Representative Jerry Torr has again offered a bill that seeks to streamline the discharge of a mechanic’s lien in place of a bond.  Currently, to be bonded off, a general contractor or owner (or other party) must file an action in court to get the alternative security (i.e. the bond) approved in form and amount before the owner’s property is essentially released from the lien and that lien is then transferred to (and secured by) the bond.  House Bill 1021 permits a person to discharge a mechanic’s lien by filing an indemnification, payment, or cash bond with the recorder’s office of the county in which the real property is located.  The bond must be in an amount equal to at least 150% of the lien or $7,500, whichever is greater.  If an indemnification bond or payment bond is used, the applicable surety must be authorized to do business in Indiana and be rated at least “A-“ by a nationally recognized rating service.  Upon the filing of the bond, the lien and owner’s liability are discharged 30 days thereafter.  In short, it happens automatically rather than requiring a court action and intervention/order. The bill does provide a mechanism to allow the adequacy of the bond (and presumably the surety) to be challenged in court. 

Whether this is “good” for someone in the construction industry depends on their relative position in construction projects (i.e., owner, general contractor, subcontractor or supplier).  For owners and GCs, when a lien gets recorded, it applies a great deal of pressure on the upstream contractor to resolve it because the owner oftentimes will withhold money from the GC/prime until the lien is bonded off or released.  The lien also can apply significant pressure on the owner with its lender/financing, which can lead to a quick resolution of the lien.  Under HB 1021, by allowing the GC or prime to immediately bond off the lien without court intervention, it effectively keeps the owner/lender at bay and may prevent the owner from choking off the cash flow, which then allows the GC to continue to address the lien claim on its own accord/time.

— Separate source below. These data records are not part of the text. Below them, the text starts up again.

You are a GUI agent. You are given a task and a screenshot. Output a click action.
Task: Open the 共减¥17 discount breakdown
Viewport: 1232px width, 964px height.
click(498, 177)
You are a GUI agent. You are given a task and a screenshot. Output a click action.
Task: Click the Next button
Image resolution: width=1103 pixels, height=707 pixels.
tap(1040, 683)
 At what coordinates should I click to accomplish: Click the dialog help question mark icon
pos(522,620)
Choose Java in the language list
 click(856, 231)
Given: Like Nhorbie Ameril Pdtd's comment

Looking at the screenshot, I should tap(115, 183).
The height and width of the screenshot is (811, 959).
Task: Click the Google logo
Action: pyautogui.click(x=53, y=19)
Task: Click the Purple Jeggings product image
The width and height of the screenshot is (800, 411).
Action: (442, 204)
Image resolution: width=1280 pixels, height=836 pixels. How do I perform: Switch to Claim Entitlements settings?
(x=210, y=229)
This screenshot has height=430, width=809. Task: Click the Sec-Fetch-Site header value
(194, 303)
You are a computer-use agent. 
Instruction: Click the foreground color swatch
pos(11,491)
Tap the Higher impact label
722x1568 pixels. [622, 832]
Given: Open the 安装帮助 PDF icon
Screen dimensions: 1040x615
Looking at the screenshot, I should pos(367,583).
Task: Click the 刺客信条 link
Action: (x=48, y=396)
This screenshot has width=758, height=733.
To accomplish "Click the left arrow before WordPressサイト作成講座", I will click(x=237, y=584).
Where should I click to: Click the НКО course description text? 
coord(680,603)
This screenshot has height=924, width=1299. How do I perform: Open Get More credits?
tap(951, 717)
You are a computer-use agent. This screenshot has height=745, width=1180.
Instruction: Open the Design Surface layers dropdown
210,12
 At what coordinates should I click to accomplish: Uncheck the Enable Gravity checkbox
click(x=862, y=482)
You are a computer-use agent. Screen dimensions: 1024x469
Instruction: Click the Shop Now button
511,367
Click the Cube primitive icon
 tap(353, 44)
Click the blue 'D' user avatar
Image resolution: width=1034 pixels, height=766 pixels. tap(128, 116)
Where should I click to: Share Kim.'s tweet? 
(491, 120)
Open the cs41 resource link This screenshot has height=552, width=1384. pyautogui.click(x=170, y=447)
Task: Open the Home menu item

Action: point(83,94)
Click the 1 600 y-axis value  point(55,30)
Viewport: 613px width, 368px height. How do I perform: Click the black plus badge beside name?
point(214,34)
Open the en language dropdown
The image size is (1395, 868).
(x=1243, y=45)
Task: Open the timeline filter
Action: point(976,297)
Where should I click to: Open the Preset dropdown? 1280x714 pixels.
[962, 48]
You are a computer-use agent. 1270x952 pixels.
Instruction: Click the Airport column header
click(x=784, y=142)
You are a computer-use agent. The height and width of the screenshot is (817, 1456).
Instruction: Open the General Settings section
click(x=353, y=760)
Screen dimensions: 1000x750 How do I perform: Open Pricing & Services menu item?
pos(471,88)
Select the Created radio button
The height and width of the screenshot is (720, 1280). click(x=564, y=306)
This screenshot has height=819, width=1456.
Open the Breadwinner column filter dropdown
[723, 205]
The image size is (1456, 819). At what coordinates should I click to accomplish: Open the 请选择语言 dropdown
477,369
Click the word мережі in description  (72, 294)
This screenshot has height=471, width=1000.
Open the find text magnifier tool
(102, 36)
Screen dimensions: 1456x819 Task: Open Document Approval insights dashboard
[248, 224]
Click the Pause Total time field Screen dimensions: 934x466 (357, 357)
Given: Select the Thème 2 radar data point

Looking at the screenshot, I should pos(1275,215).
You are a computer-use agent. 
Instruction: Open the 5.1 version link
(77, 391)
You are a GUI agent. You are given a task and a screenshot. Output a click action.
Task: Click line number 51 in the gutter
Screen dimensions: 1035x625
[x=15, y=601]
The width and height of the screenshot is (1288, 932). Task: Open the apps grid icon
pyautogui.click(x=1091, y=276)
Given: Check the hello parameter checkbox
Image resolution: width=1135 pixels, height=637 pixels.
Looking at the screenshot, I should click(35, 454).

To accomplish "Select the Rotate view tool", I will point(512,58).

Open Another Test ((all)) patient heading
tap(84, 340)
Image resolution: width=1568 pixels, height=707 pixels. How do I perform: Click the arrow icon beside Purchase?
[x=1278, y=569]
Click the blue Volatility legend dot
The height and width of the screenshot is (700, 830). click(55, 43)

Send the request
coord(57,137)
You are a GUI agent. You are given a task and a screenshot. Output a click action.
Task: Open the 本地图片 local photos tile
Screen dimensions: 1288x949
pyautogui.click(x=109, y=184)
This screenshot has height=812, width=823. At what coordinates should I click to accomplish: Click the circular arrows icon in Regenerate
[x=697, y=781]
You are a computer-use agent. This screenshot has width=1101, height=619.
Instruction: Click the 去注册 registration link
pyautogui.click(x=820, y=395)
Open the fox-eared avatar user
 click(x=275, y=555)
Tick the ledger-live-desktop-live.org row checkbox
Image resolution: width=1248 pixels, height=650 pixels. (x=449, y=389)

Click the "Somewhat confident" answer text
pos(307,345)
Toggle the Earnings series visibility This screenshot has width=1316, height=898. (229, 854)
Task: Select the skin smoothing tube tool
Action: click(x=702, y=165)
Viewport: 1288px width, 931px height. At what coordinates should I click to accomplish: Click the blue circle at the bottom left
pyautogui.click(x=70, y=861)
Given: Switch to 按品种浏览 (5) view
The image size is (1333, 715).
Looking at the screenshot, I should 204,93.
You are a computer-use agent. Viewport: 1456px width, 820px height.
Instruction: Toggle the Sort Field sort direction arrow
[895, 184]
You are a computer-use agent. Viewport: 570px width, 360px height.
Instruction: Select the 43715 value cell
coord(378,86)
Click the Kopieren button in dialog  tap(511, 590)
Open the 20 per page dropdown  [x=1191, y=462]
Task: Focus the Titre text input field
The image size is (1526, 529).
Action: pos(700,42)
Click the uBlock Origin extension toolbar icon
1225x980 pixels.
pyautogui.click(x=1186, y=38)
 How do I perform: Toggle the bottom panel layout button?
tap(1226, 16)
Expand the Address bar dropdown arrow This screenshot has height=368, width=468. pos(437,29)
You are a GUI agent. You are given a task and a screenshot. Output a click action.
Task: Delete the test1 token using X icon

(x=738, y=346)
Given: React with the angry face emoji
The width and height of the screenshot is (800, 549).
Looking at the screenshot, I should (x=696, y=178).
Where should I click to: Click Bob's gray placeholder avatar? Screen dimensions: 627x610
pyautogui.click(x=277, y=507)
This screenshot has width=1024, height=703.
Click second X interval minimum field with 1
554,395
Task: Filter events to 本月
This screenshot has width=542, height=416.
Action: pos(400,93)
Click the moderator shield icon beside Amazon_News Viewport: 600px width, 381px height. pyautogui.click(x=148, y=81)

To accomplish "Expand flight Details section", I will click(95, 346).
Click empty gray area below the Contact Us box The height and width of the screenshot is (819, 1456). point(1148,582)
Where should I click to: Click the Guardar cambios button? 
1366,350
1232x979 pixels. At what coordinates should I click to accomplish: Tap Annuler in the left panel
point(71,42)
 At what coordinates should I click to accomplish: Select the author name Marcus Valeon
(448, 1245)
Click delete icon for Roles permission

For the sub/supplier lien claimant, the new system would mean the loss of some very real economic leverage over the GC/prime in terms of timing.  However, at the end of the day, the claimant retains its lien rights (including the right to recover attorney fees, etc.) against the bond – but it becomes easier to remove the owner from the equation.  In the case of owner insolvency, the bond-off likely puts the claimant in a better position with better security (the bond).

While HB 1021 really just streamlines an existing remedy, a major development with this bill is that the Personal Liability Notice (PLN ) remedy can also be bonded off with the same lien release bond.  Under the lien statute, a claimant can issue a PLN to the owner separate and distinct from the lien for the same claim amounts (or for other amounts that they may not have lien rights for due to say timeliness, etc.).  The PLN is not recorded and basically tells the owner that if they pay out the contract proceeds to the GC without accounting for the sub’s claim, then the owner may be personally/directly liable to the sub.  The PLN remedy effectively locks up the GC’s contract monies to provide economic leverage for addressing the sub’s claim.  By allowing the PLN to be bonded off with the lien, based upon just the lien amount (regardless of the fact that they are separate and independent statutory claim rights), gives the GC a 2 for 1 impact and further weakens the subs’ leverage. 

HB 1021 was passed out of committee on January 28, 2020 and is on Second reading in the House.